Directive A:
Copy the listing word for word, from the line containing "You are a GUI" through the end of the listing, and leave the pictures out of your copy.

Passage given:
-- begin --

Turn Not From His Griefs Away. Wednesday after Reminiscere, 2016
Wednesday after Reminiscere (Vespers/Final)
St. Peter Lutheran Church
Passion History, Part 2: Gethsemane
February 24, 2016
“Turn Not From His Griefs Away”
It’s easy for us to pass over Jesus’ suffering quickly. To not allow it to sink in.
That is an indicator of the hardness in our hearts. Even if the account of Jesus’ Passion had nothing to do with us, sympathy and love for other people should cause us to feel pity and sadness when we hear about the agonies Jesus suffered without having deserved it in any way. But of course living in the world as it is, we are used to hearing about people suffering, experiencing tragedy, and dying. Every day young men are shot and killed in Chicago, and it doesn’t even get on the news. It’s easy for most of us to be numb to other people’s suffering until it has something to do with us.
But Jesus’ anguish has everything to do with us. Our hard hearts don’t believe this, but it is true.
Because it is true it is important for us to turn our faces toward and not away from Jesus as He suffers in the Garden of Gethsemane. To open our ears and not allow our hearts to remain cold and indifferent as His Passion is read and preached. His pain has everything to do with you, if you could only perceive it.
In the reading, Jesus has His disciples sit down while He goes a little way off to pray. He tells them, “Watch with Me.” He doesn’t ask them to go do some work, to go preach or distribute alms to the poor. They are only to stay awake and watch Him as He prays.
That doesn’t sound like a very exciting thing to watch. But Jesus tells them “watch with Me” for good reason. By staying awake and praying they will fortify themselves against the spiritual attack that is coming, “the hour of the power of darkness” He spoke about.
But by watching as He prays, and not turning away from His agony, from the torment of His soul, they will see what was usually invisible to their hard hearts.
They would see in Jesus’ tears and sobs to God His Father a glimpse of the true nature of sin. And they would begin to perceive in Jesus’ horrible agony a little of His love and the Father’s love toward them.
And for the same reason Jesus speaks these words: “Watch with Me” not only for them, but for us. If we do not turn away from Jesus’ anguish in Gethsemane, we will be strengthened against temptation. We will begin to perceive what it means when we confess “I, a poor, miserable sinner…” And we will also see, as Jesus is crushed by anxiety and torment, something of His love for us.
Go to dark Gethsemane
All who feel the tempter’s pow’r
Your Redeemer’s conflict see
Watch with Him one bitter hour.
Turn not from His griefs away;
Learn from Jesus Christ to pray. (LSB p. 436)
Jesus’ Agony in Gethsemane
Jesus’ agony in the garden may not be obvious from hearing the story read. When we hear of Jesus being flogged by Pilate, crowned with thorns, having His hands and feet pierced by nails, the physical suffering is more readily apparent.
Jesus’ agony in Gethsemane is not so much physical as emotional and spiritual. But in reality, that means that His suffering in Gethsemane was worse than mere physical pain.
Jesus makes this clear when He asks His disciples to watch with Him. “My soul is very sorrowful, even to death,” He says. He doesn’t complain of bodily pain, but suffering in His soul. And the pain is so great that He is brought to the gates of death.

-- end --

Directive B:
Answer these questions about the sermon on Gethsemane above:
(i) On what date was it given?
(ii) In which city does it say young men are shot and killed every day?
(iii) What words does Jesus use to describe the sorrow of His soul?

Data for the task:
-- begin --

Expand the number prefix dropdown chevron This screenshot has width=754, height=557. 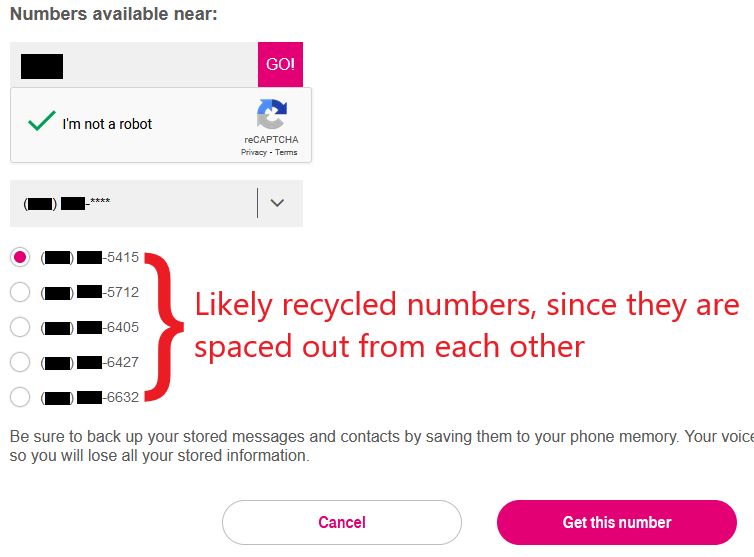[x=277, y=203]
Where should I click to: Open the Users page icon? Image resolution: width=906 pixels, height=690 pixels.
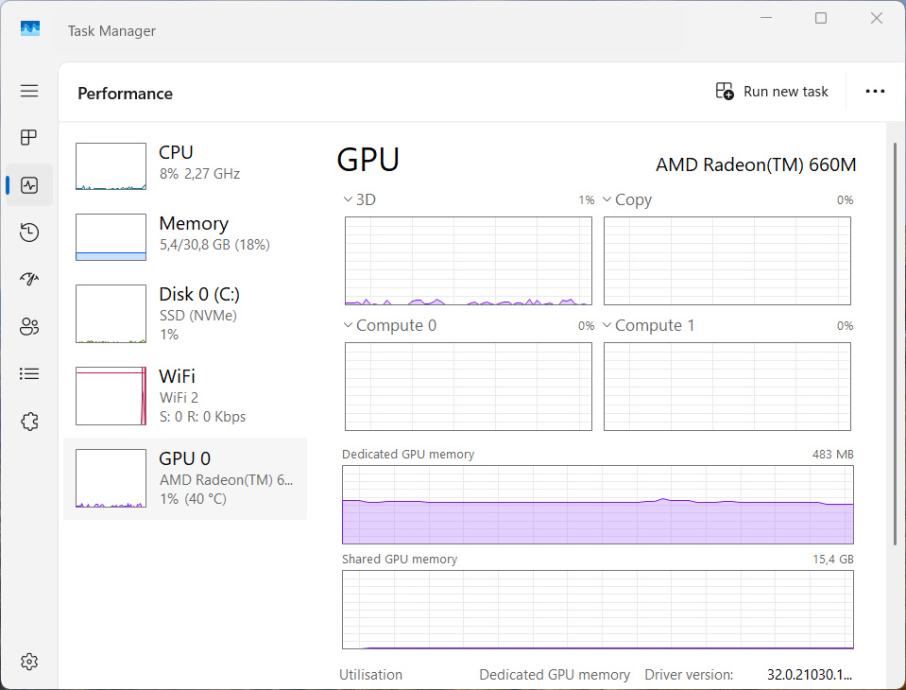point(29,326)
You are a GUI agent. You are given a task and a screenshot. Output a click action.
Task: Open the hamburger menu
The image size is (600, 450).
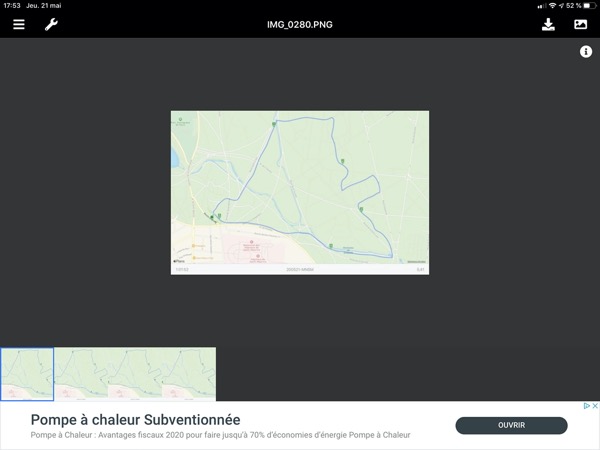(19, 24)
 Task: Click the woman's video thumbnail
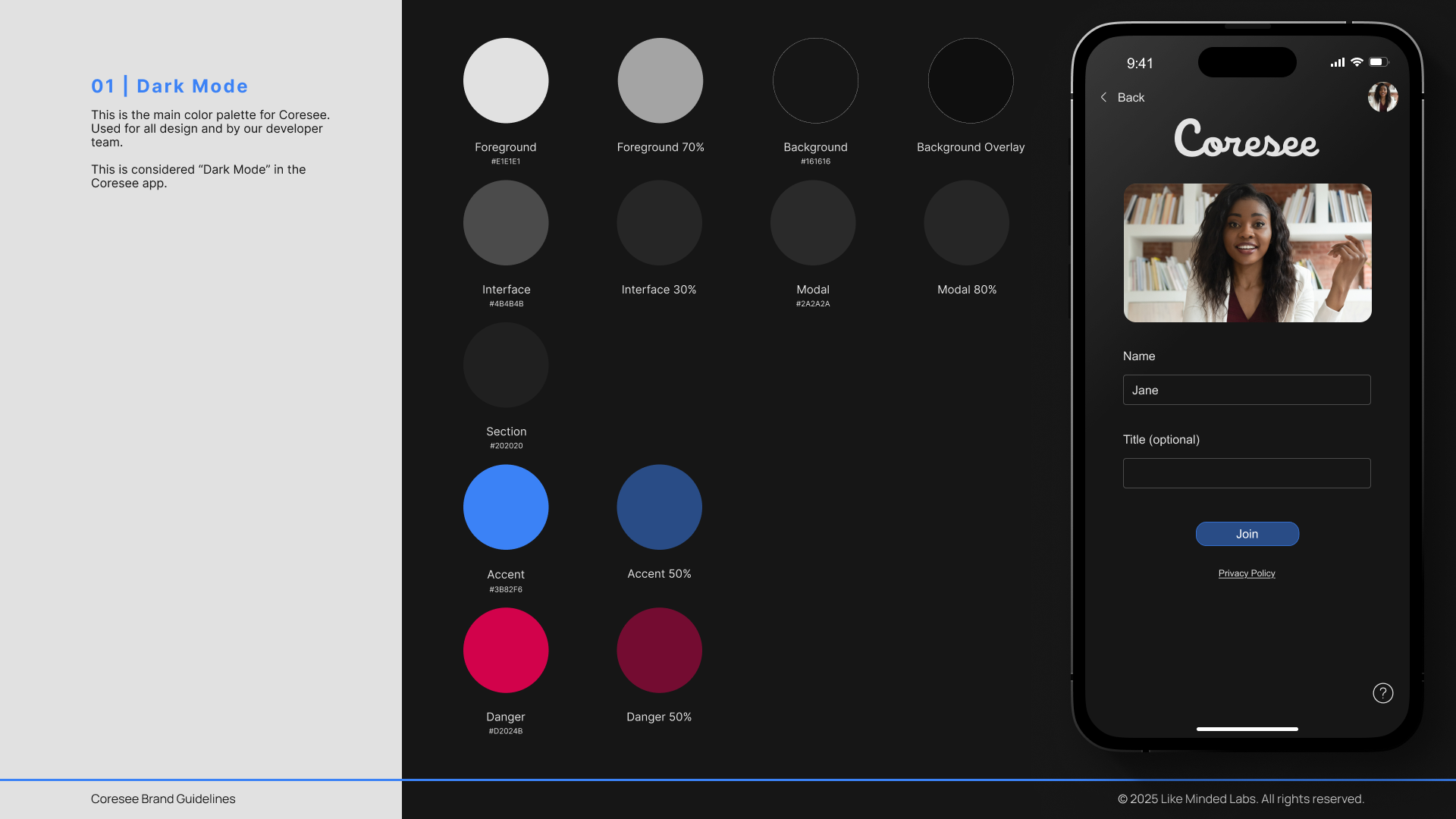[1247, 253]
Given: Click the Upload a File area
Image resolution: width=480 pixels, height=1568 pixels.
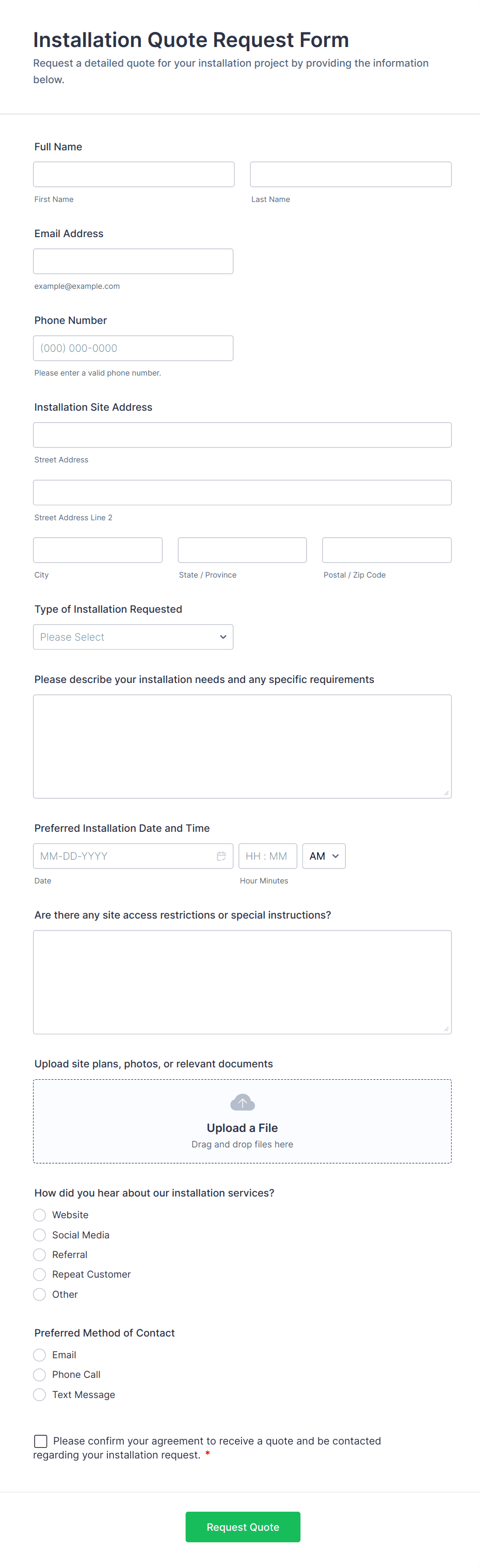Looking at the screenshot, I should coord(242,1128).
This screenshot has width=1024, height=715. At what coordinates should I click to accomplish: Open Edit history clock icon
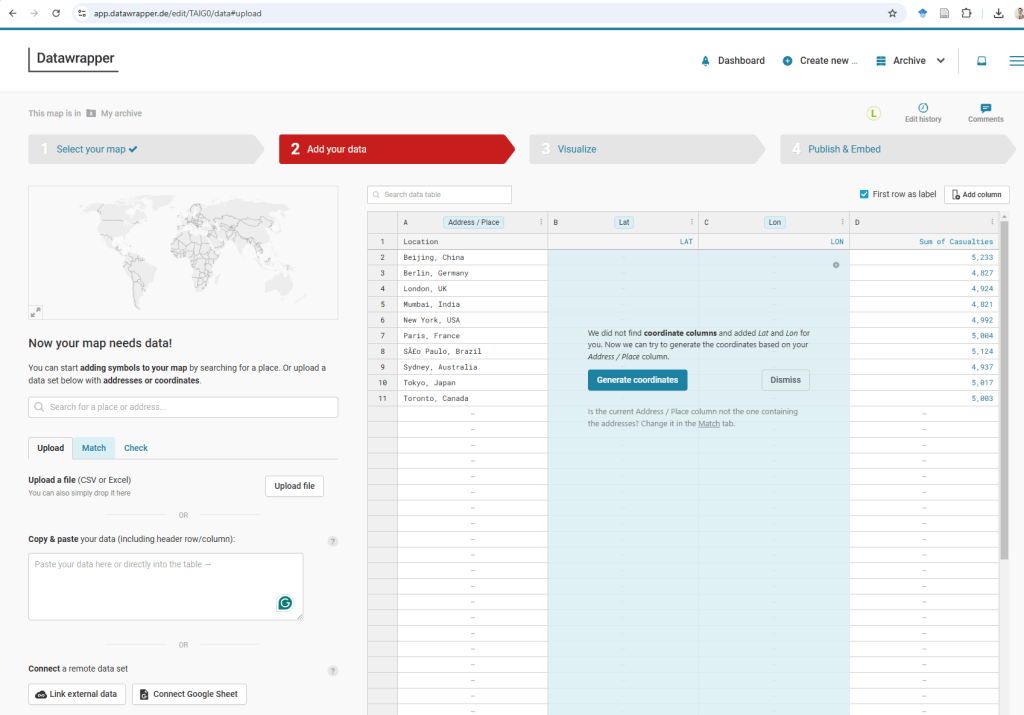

-- end --

Exercise result A:
You are a GUI agent. You are given a task and a screenshot. Output a click action.
Task: Open the hamburger menu
The image size is (600, 450).
(19, 24)
 Task: Click the woman's video thumbnail
[1247, 253]
Given: Click the Upload a File area
Image resolution: width=480 pixels, height=1568 pixels.
Looking at the screenshot, I should coord(242,1128).
This screenshot has width=1024, height=715. At what coordinates should I click to accomplish: Open Edit history clock icon

Exercise result B:
(i) February 24, 2016
(ii) Chicago
(iii) "My soul is very sorrowful, even to death."